▶ **Task to carry out**
Can you transcribe every line of the rows below word for word, leaving the pictures out of your answer?

▶ **Stored data**
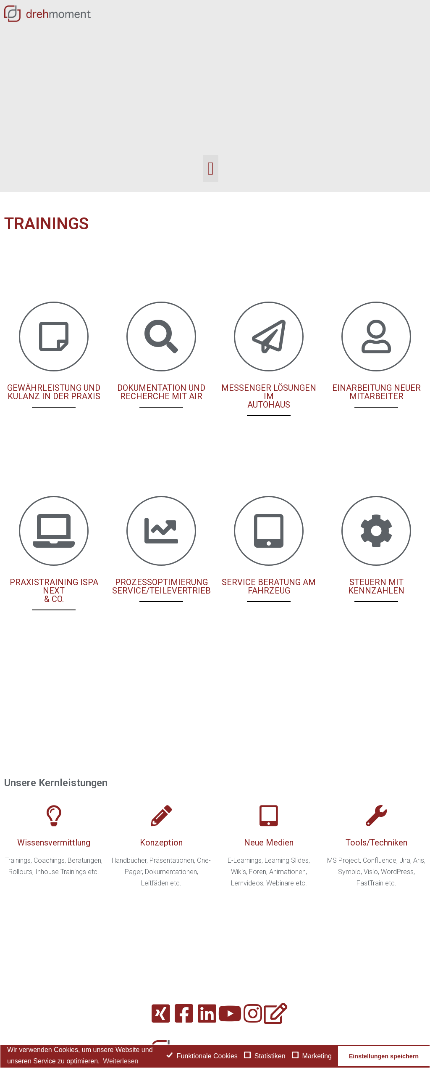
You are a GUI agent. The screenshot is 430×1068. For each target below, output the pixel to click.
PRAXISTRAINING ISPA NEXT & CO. (54, 590)
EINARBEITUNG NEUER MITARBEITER (376, 392)
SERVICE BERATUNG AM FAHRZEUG (269, 586)
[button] (210, 168)
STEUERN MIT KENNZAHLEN (376, 586)
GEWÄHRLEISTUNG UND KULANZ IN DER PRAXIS (53, 392)
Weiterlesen (120, 1061)
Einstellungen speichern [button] (384, 1056)
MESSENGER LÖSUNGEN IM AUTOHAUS (268, 396)
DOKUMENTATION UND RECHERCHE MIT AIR (161, 392)
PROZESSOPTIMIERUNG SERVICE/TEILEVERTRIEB (161, 586)
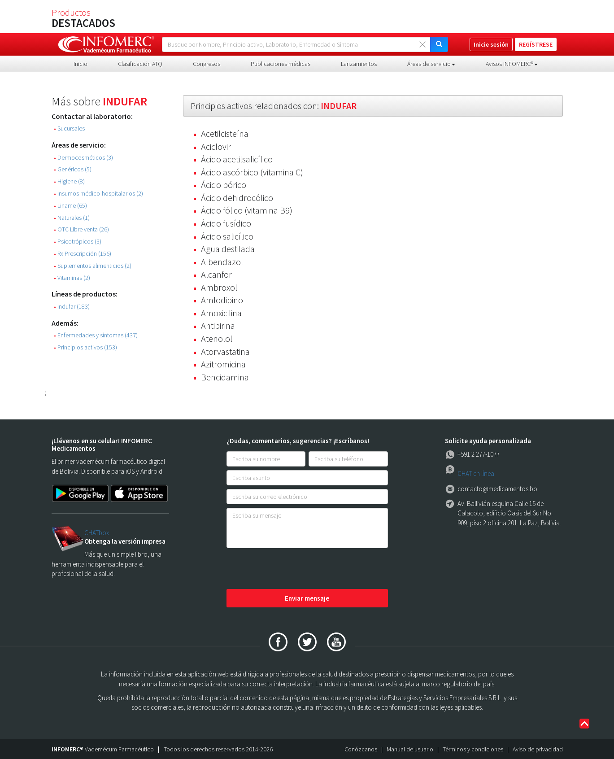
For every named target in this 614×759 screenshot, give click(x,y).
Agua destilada (228, 248)
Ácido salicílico (227, 236)
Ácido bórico (223, 184)
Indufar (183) (71, 306)
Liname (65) (70, 205)
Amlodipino (222, 299)
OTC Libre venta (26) (81, 229)
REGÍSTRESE (536, 44)
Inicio (80, 64)
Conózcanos (360, 749)
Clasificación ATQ (140, 64)
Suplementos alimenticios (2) (92, 266)
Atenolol (216, 338)
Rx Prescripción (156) (82, 253)
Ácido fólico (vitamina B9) (246, 210)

▶ **Response**
You are a GUI agent. The screenshot is 430×1068. For each target below, output the pixel to click.
PRAXISTRAINING ISPA NEXT & CO. (54, 590)
EINARBEITUNG NEUER MITARBEITER (376, 392)
SERVICE BERATUNG AM FAHRZEUG (269, 586)
[button] (210, 168)
STEUERN MIT KENNZAHLEN (376, 586)
GEWÄHRLEISTUNG UND KULANZ IN DER PRAXIS (53, 392)
Weiterlesen (120, 1061)
Einstellungen speichern [button] (384, 1056)
MESSENGER LÖSUNGEN IM AUTOHAUS (268, 396)
DOKUMENTATION UND RECHERCHE MIT AIR (161, 392)
PROZESSOPTIMIERUNG SERVICE/TEILEVERTRIEB (161, 586)
For every named target in this 614×759 screenshot, give click(x,y).
Agua destilada (228, 248)
Ácido salicílico (227, 236)
Ácido bórico (223, 184)
Indufar (183) (71, 306)
Liname (65) (70, 205)
Amlodipino (222, 299)
OTC Libre venta (26) (81, 229)
REGÍSTRESE (536, 44)
Inicio (80, 64)
Conózcanos (360, 749)
Clasificación ATQ (140, 64)
Suplementos alimenticios (2) (92, 266)
Atenolol (216, 338)
Rx Prescripción (156) (82, 253)
Ácido fólico (vitamina B9) (246, 210)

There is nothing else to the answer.